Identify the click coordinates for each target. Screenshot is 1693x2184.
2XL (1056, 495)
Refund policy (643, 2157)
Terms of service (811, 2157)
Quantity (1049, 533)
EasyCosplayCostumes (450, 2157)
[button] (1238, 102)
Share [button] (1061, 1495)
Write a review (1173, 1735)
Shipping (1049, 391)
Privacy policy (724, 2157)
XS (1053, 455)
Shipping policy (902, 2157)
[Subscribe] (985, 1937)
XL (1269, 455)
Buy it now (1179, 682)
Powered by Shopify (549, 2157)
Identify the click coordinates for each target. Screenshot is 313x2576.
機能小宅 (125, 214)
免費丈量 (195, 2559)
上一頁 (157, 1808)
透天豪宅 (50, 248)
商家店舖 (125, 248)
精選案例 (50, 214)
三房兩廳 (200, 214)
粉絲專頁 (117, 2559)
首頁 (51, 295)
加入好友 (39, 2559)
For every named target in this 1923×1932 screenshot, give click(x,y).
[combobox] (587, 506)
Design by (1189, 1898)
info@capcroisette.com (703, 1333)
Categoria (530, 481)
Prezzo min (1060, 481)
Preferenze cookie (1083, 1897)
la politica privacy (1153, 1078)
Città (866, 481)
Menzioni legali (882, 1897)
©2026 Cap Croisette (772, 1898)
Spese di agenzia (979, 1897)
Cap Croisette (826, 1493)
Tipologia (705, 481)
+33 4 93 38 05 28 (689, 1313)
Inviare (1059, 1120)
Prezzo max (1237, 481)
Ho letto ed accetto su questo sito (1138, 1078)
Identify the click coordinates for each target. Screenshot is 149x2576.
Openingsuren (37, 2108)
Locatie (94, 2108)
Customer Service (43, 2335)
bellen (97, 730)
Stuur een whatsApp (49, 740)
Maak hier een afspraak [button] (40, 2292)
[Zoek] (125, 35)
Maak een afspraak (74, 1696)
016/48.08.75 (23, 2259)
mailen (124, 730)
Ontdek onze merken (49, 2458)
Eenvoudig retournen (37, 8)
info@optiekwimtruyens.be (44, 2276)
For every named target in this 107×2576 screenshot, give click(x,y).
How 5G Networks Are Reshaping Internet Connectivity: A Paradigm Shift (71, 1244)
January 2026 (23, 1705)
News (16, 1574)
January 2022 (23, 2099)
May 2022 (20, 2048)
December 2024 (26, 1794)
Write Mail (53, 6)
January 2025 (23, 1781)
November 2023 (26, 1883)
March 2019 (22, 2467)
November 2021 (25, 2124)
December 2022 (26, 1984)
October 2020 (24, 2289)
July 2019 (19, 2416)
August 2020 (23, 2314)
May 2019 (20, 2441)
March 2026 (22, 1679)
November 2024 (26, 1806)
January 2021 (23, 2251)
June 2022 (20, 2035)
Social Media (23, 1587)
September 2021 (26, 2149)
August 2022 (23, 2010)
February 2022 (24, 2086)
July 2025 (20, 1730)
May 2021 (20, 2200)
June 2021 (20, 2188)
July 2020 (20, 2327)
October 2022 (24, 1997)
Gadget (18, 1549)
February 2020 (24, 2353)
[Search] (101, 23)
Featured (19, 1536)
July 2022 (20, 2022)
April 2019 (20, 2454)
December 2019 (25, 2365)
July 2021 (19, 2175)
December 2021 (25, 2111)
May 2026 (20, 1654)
========
Each line in the material above should be repeated exactly.

**Output below:**
Identify the click coordinates for each target. Screenshot is 1693x2184.
2XL (1056, 495)
Refund policy (643, 2157)
Terms of service (811, 2157)
Quantity (1049, 533)
EasyCosplayCostumes (450, 2157)
[button] (1238, 102)
Share [button] (1061, 1495)
Write a review (1173, 1735)
Shipping (1049, 391)
Privacy policy (724, 2157)
XS (1053, 455)
Shipping policy (902, 2157)
[Subscribe] (985, 1937)
XL (1269, 455)
Buy it now (1179, 682)
Powered by Shopify (549, 2157)
Identify the click coordinates for each target. Screenshot is 313x2576.
機能小宅 (125, 214)
免費丈量 (195, 2559)
上一頁 (157, 1808)
透天豪宅 (50, 248)
商家店舖 (125, 248)
精選案例 (50, 214)
三房兩廳 (200, 214)
粉絲專頁 (117, 2559)
首頁 (51, 295)
加入好友 (39, 2559)
For every named target in this 1923×1932 screenshot, give click(x,y).
[combobox] (587, 506)
Design by (1189, 1898)
info@capcroisette.com (703, 1333)
Categoria (530, 481)
Prezzo min (1060, 481)
Preferenze cookie (1083, 1897)
la politica privacy (1153, 1078)
Città (866, 481)
Menzioni legali (882, 1897)
©2026 Cap Croisette (772, 1898)
Spese di agenzia (979, 1897)
Cap Croisette (826, 1493)
Tipologia (705, 481)
+33 4 93 38 05 28 (689, 1313)
Inviare (1059, 1120)
Prezzo max (1237, 481)
Ho letto ed accetto su questo sito (1138, 1078)
Identify the click coordinates for each target. Screenshot is 149x2576.
Openingsuren (37, 2108)
Locatie (94, 2108)
Customer Service (43, 2335)
bellen (97, 730)
Stuur een whatsApp (49, 740)
Maak hier een afspraak [button] (40, 2292)
[Zoek] (125, 35)
Maak een afspraak (74, 1696)
016/48.08.75 (23, 2259)
mailen (124, 730)
Ontdek onze merken (49, 2458)
Eenvoudig retournen (37, 8)
info@optiekwimtruyens.be (44, 2276)
For every named target in this 107×2576 screenshot, give click(x,y).
How 5G Networks Are Reshaping Internet Connectivity: A Paradigm Shift (71, 1244)
January 2026 (23, 1705)
News (16, 1574)
January 2022 (23, 2099)
May 2022 (20, 2048)
December 2024 (26, 1794)
Write Mail (53, 6)
January 2025 (23, 1781)
November 2023 (26, 1883)
March 2019 (22, 2467)
November 2021 (25, 2124)
December 2022 (26, 1984)
October 2020 (24, 2289)
July 2019 (19, 2416)
August 2020 (23, 2314)
May 2019 (20, 2441)
March 2026 (22, 1679)
November 2024 (26, 1806)
January 2021 (23, 2251)
June 2022 (20, 2035)
Social Media (23, 1587)
September 2021 (26, 2149)
August 2022 (23, 2010)
February 2022 (24, 2086)
July 2025 (20, 1730)
May 2021 (20, 2200)
June 2021 (20, 2188)
July 2020 (20, 2327)
October 2022 (24, 1997)
Gadget (18, 1549)
February 2020 (24, 2353)
[Search] (101, 23)
Featured (19, 1536)
July 2022 (20, 2022)
April 2019 (20, 2454)
December 2019 (25, 2365)
July 2021 (19, 2175)
December 2021 (25, 2111)
May 2026 (20, 1654)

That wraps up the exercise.